Amyotrophic lateral sclerosis (ALS)—the commonest type of motor neuron disease (MND)—is a rapidly progressive paralysing illness of mid-adulthood.  It has a lifetime risk of ~1 in 400, resulting from the selective neurodegeneration of upper and lower motor neurons (MNs).  ~10% of ALS is inherited, and the rest occurs spontaneously.  The median survival from symptom onset is 3 years and there are no significant treatments, and no cure.  The only globally licensed medication, Riluzole, prolongs survival by a few months on average, and was introduced in the mid 1990s.  Consequently, there is a major impetus to unravel the key molecular pathomechanisms to make a breakthrough.    

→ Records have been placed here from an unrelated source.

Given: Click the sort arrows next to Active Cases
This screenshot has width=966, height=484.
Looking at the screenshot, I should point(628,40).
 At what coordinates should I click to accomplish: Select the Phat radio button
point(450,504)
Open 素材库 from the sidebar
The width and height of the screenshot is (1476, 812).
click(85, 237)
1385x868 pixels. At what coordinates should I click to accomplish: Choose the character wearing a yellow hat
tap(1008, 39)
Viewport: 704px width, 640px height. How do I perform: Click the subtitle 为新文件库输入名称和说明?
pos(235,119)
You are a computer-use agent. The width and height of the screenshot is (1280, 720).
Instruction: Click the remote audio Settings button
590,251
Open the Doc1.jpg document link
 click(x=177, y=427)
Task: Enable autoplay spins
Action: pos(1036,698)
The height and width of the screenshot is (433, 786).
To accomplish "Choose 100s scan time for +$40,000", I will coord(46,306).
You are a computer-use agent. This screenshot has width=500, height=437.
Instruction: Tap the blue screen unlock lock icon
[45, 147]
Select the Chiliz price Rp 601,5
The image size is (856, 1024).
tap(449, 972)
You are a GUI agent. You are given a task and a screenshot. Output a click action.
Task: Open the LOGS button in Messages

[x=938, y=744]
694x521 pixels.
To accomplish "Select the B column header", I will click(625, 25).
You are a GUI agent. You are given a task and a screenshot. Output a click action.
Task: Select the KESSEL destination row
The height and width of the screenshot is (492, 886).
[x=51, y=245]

To date, mutations in >40 genes have been identified as a cause of familial ALS/MND that have significantly advanced our understanding of the pathogenesis.  Several encode or could interact with protein kinases, implicating dysregulation of protein phosphorylation in ALS pathogenesis, although a single coherent signalling pathway that explains MN degeneration remains elusive.    

Our lab studies two ALS mutations—C9ORF72 (which also causes fronto-temporal dementia) and NEK1—using state-of-the-art human induced pluripotent stem cell models combined with CRISPR/Cas9 genome editing to generate motor neurons and also microglia.  We are particularly interested in dissecting out the proximal cellular signalling pathways involved in pathogenesis and we use quantitative ultrasensitive proteomics and phosphoproteomics (including of key neuronal compartments, such as the axon) to help address this, with mechanistic studies performed initially in mammalian cell lines.  We are also interested in identifying drivers of clinical heterogeneity, noting that 10-20% of people with ALS/MND live longer than 10 years.  We thus plan to comprehensively study motor neurons derived from people with sporadic ALS of different disease durations to identify key cellular and molecular signatures of aggressive versus less progressive disease to identify mediators of relative vulnerability and/or resilience. 

The successful applicant would be trained in human stem cell culture and neuronal/glial differentiation and genome editing.  A suite of molecular/biochemical techniques including mass spectrometry would be deployed under specialist training in the fantastic environment of the MRC Protein Phosphorylation & Ubiquitylation Unit.  There would be opportunities for public and patient engagement and involvement and potential collaboration with external MND sites within the UK and beyond.